# [Task description]
The entries follow. Copy every line in which "http" appears.

# [Dataset extract]
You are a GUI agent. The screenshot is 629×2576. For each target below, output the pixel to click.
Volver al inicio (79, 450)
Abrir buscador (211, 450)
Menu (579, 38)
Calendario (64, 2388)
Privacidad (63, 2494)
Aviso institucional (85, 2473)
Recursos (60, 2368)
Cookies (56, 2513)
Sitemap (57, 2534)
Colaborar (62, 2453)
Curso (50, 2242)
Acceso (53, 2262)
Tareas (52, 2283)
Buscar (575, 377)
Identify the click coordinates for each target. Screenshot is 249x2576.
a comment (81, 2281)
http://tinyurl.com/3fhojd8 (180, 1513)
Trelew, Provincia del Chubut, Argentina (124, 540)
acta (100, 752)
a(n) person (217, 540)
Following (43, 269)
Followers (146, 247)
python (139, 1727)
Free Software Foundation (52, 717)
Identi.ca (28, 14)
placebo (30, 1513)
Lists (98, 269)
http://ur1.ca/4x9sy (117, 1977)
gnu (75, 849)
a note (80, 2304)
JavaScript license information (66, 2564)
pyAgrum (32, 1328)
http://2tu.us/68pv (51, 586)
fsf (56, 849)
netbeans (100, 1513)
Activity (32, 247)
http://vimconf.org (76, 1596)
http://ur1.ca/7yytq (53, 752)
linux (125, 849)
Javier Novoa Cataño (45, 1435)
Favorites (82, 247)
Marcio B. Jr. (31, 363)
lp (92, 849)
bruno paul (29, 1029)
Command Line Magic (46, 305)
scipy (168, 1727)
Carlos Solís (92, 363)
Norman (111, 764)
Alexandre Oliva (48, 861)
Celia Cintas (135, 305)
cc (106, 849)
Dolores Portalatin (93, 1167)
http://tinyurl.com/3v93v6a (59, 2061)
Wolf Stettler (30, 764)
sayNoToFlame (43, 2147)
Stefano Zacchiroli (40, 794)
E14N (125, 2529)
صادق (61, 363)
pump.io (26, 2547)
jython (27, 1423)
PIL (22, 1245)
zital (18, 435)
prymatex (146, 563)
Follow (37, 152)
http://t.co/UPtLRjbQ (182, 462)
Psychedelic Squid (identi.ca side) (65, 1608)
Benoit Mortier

# [Final answer]
http://tinyurl.com/3fhojd8 (180, 1513)
http://ur1.ca/4x9sy (117, 1977)
http://2tu.us/68pv (51, 586)
http://vimconf.org (76, 1596)
http://ur1.ca/7yytq (53, 752)
http://tinyurl.com/3v93v6a (59, 2061)
http://t.co/UPtLRjbQ (182, 462)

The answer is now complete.